What you are asked to do
Go through the records below and return each line that has "computer" in it.
+---+
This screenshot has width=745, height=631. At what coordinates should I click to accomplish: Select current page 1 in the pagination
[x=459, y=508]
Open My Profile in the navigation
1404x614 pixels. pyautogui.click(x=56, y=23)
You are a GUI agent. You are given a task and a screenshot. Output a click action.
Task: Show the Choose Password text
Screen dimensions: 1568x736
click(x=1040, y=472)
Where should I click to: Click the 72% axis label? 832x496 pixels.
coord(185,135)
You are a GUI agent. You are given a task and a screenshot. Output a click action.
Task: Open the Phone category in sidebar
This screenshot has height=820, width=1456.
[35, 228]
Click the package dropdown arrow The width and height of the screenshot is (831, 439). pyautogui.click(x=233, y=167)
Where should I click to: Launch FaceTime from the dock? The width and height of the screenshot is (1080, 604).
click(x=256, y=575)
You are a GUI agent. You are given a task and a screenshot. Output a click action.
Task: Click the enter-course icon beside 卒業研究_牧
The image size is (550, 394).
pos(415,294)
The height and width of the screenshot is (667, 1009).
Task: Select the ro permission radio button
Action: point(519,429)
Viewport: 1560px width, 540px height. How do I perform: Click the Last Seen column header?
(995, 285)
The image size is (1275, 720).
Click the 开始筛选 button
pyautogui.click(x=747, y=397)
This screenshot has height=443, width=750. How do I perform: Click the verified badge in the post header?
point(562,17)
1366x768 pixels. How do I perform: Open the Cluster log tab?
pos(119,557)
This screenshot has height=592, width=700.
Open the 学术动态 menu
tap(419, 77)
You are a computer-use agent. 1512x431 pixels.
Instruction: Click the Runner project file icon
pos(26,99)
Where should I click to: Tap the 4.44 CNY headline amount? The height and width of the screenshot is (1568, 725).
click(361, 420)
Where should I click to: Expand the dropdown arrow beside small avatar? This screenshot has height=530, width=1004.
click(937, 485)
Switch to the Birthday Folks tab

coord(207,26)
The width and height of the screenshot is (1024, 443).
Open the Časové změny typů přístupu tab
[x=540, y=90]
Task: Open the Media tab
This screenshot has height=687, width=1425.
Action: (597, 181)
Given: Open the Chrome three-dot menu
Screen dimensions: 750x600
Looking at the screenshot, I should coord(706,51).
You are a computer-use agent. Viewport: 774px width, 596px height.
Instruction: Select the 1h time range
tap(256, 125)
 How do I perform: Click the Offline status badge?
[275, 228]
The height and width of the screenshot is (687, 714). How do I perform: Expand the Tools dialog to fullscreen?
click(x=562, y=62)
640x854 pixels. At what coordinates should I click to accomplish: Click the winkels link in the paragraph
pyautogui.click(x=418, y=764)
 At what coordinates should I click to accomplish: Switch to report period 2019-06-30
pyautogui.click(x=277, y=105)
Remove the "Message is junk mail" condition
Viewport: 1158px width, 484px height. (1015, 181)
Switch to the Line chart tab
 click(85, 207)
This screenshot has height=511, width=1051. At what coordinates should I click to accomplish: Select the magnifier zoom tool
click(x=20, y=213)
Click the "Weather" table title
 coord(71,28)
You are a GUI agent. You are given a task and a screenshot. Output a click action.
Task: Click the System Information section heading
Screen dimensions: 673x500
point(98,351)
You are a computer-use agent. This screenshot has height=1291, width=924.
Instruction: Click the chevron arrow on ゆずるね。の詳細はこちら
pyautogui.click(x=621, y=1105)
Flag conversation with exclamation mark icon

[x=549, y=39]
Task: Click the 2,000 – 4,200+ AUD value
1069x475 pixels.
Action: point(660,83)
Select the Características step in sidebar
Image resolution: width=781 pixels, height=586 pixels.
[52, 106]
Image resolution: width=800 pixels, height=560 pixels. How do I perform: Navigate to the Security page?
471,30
+---+
Finished exercise
You are a computer-use agent. 1512x431 pixels.
You are a computer-use agent. Viewport: 774px width, 596px height.
You are a computer-use agent. This screenshot has height=1291, width=924.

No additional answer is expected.